[Task description] Nothing but the lines from the one containing "The height and" through the end of the data should be retyped, exactly as they stand, and pictures should not be retyped.

Start of Records for this task

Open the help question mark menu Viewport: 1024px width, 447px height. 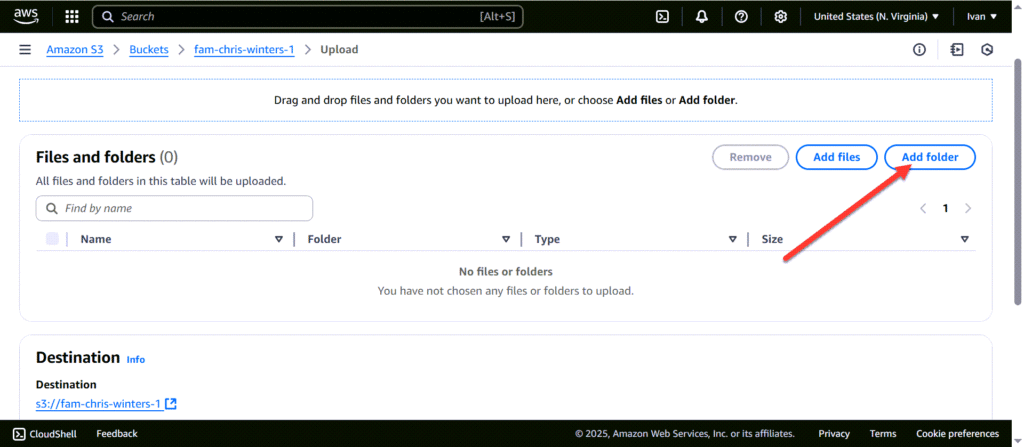pyautogui.click(x=741, y=16)
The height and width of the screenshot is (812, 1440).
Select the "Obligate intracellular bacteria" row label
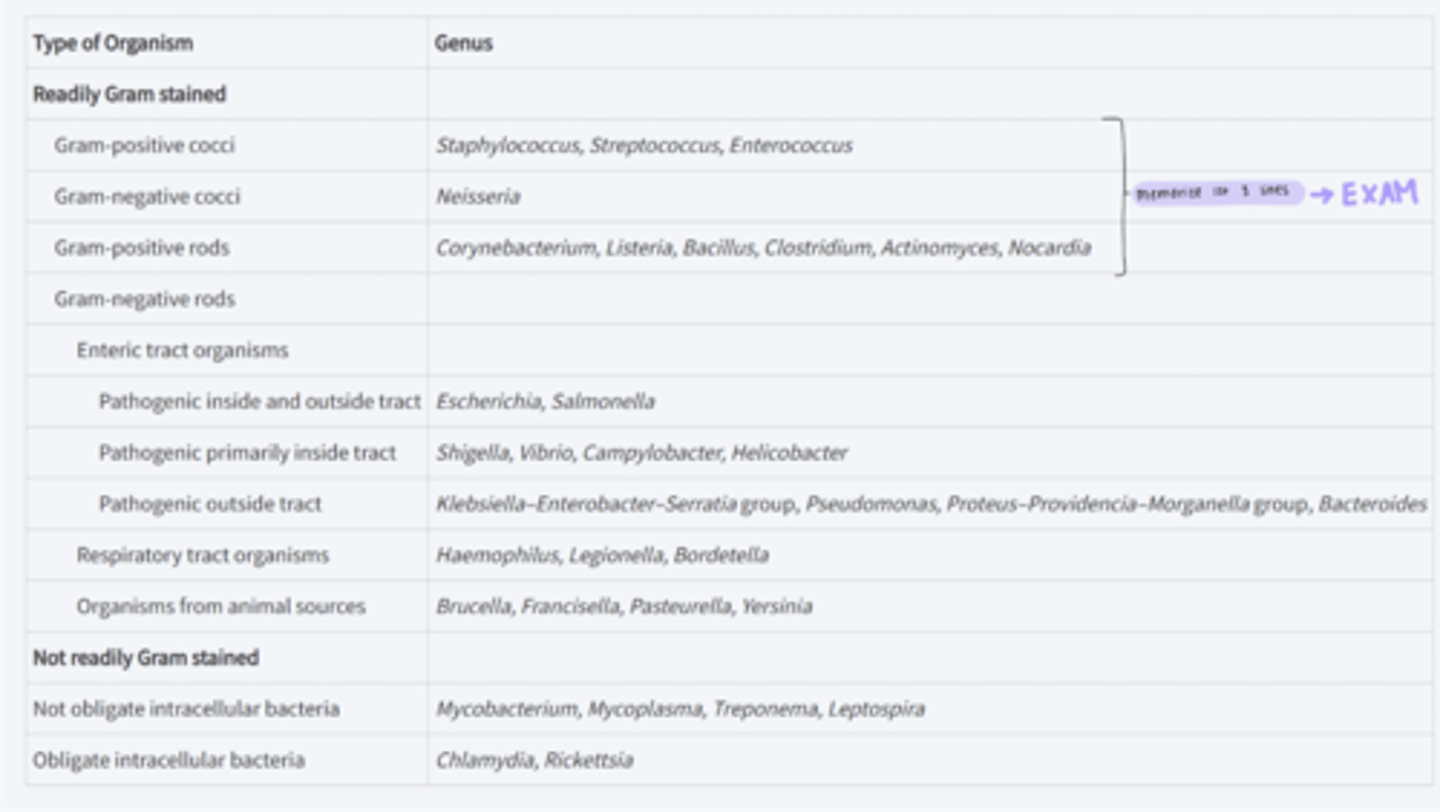coord(168,760)
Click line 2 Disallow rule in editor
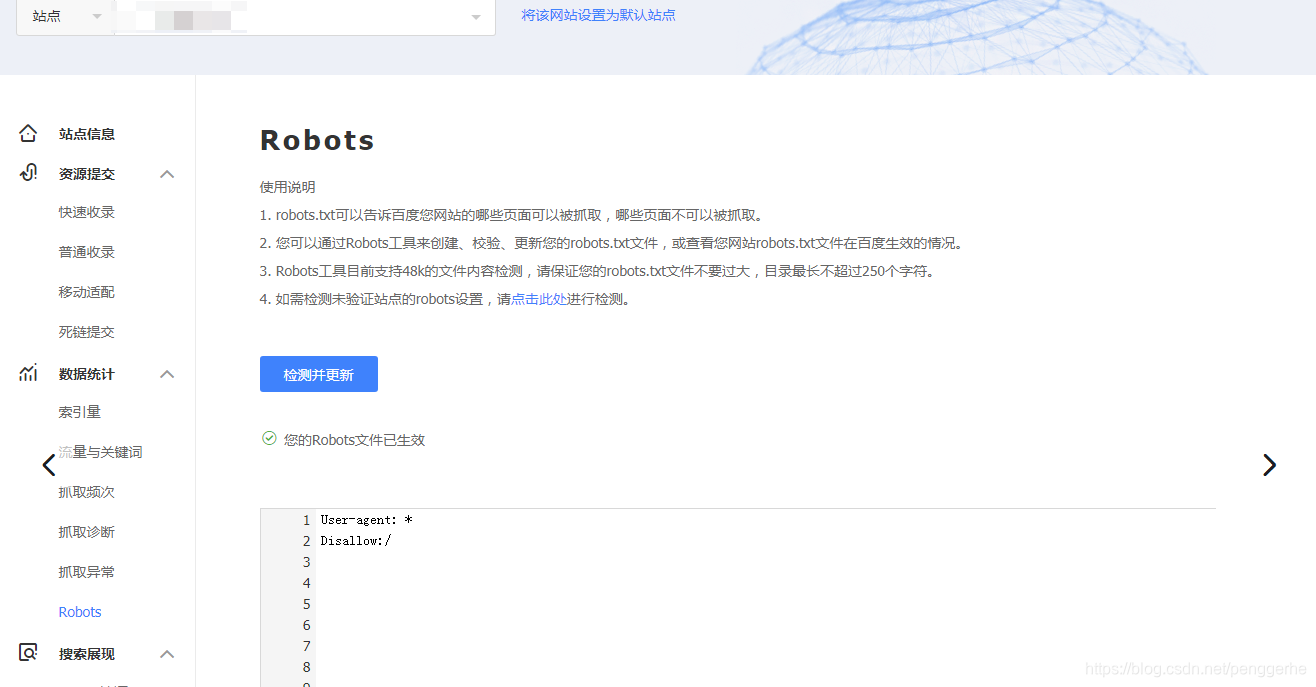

End of Records for this task

[Task output]
The height and width of the screenshot is (812, 1440).
Select the "Obligate intracellular bacteria" row label
coord(168,760)
Click line 2 Disallow rule in editor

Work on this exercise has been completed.